Work task — Copy all the records word for word, apart from any pictures.

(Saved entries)
╭──
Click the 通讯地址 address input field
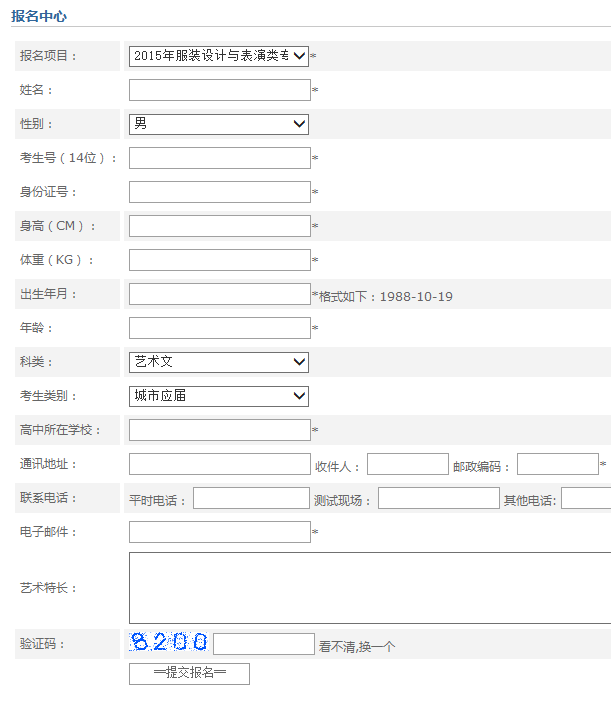This screenshot has height=707, width=611. coord(219,464)
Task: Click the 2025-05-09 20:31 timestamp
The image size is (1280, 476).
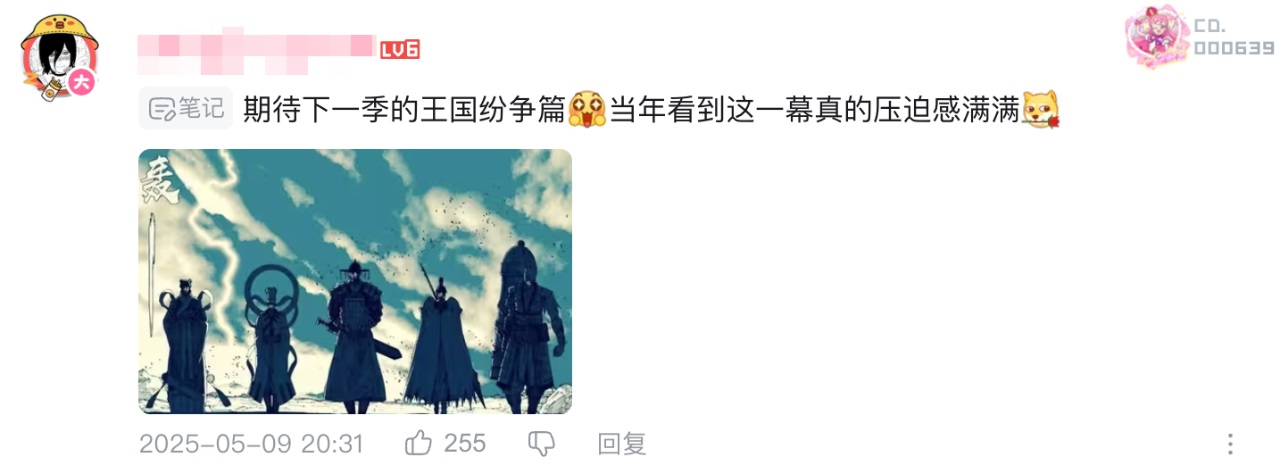Action: [x=251, y=443]
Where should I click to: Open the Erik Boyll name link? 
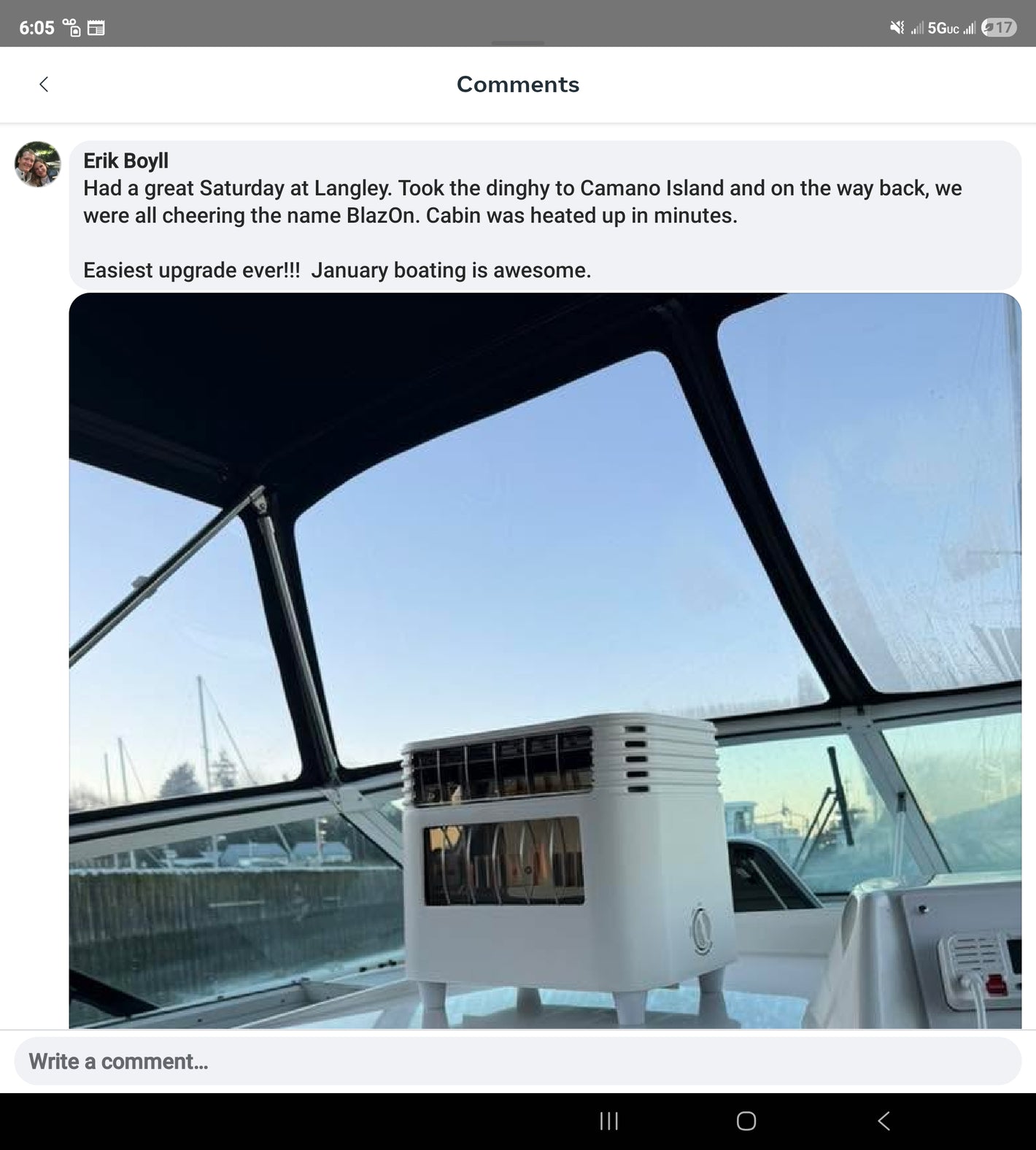[125, 161]
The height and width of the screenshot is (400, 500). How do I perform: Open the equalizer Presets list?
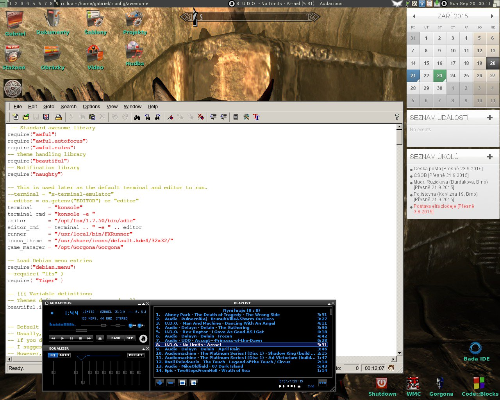(x=136, y=355)
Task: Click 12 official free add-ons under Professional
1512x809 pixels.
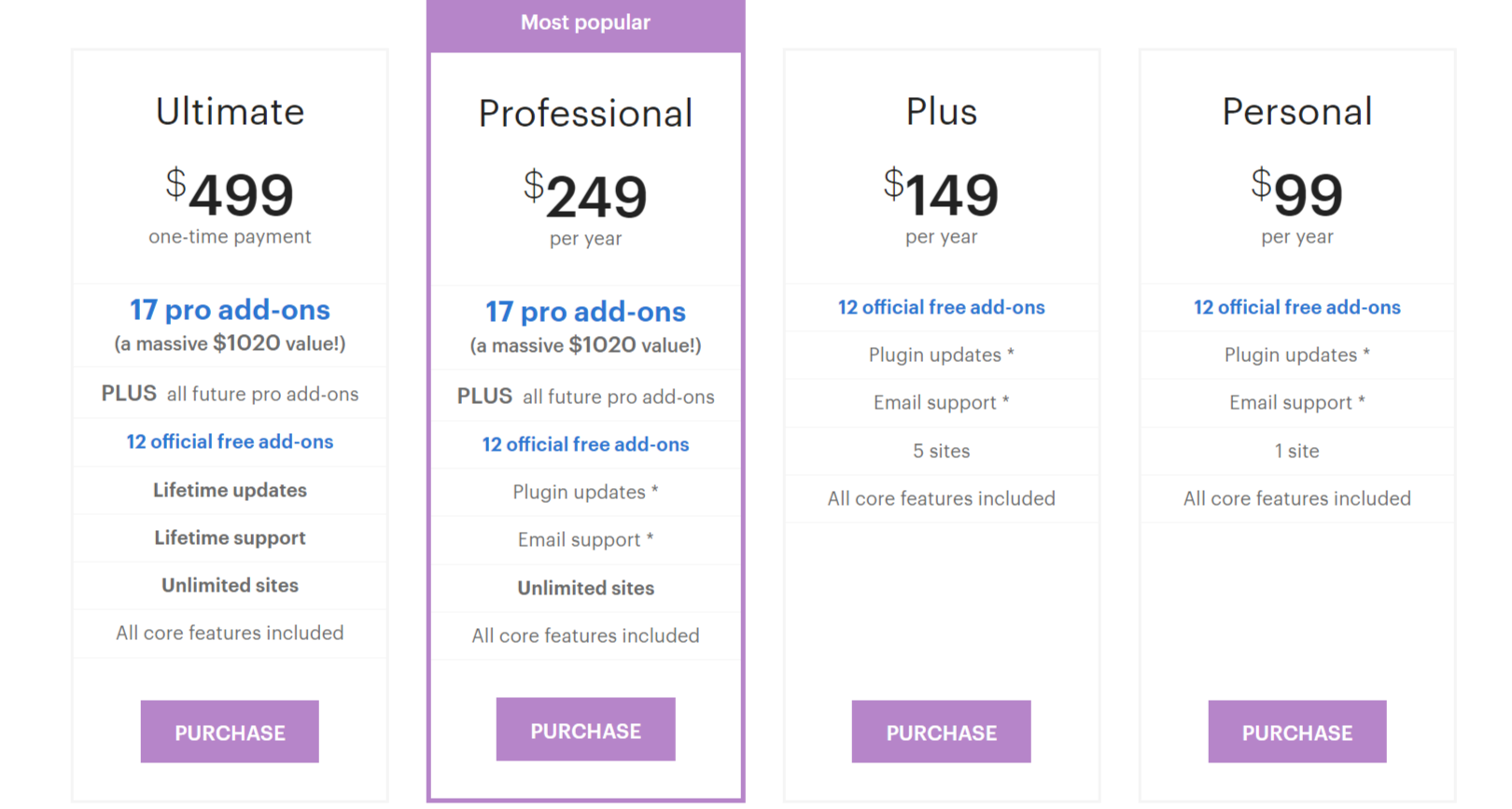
╰──
Written response —
Click the 通讯地址 address input field
This screenshot has height=707, width=611. coord(219,464)
Task: Click the 2025-05-09 20:31 timestamp
The image size is (1280, 476).
Action: [x=251, y=443]
Where should I click to: Open the Erik Boyll name link? 
[125, 161]
The height and width of the screenshot is (400, 500). How do I perform: Open the equalizer Presets list?
(x=136, y=355)
Task: Click 12 official free add-ons under Professional
1512x809 pixels.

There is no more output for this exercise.